TDD API – How to Get Initial API Right Using TDD?

tdd

This might be a rather silly question as I am at my first attempts at TDD. I loved the sense of confidence it brings and generally better structure of my code but when I started to apply it on something bigger than one-class toy examples, I ran into difficulties.

Suppose, you are writing a library of sorts. You know what it has to do, you know a general way of how it is supposed to be implemented (architecture wise), but you keep "discovering" that you need to make changes to your public API as you code. Perhaps you need to transform this private method into strategy pattern (and now need to pass a mocked strategy in your tests), perhaps you misplaced a responsibility here and there and split an existing class.

When you are improving upon existing code, TDD seems a really good fit, but when you are writing everything from scratch, the API you write tests for is a bit "blurry" unless you do a big design up front.

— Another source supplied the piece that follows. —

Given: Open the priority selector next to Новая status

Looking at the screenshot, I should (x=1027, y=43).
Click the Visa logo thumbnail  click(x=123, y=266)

What do you do when you already have 30 tests on the method that had its signature (and for that part, behavior) changed? That is a lot of tests to change once they add up.

Best Answer

What you call "big design up front" I call "sensible planning of your class architecture."

You can't grow an architecture from unit tests. Even Uncle Bob says that.

If you're not thinking through the architecture, if what you're doing instead is ignoring architecture and throwing tests together and getting them to pass, you're destroying the thing that will allow the building to stay up because it's the concentration on the structure of the system and solid design decisions that helped the system maintain its structural integrity.

https://hanselminutes.com/171/return-of-uncle-bob#

I think it would be more sensible to approach TDD from a perspective of validating your structural design. How do you know the design is incorrect if you don't test it? And how do you verify that your changes are correct without also changing the original tests?

Software is "soft" precisely because it is subject to change. If you are uncomfortable about the amount of change, continue to gain experience in architectural design, and the number of changes you will need to make to your application architectures will decrease over time.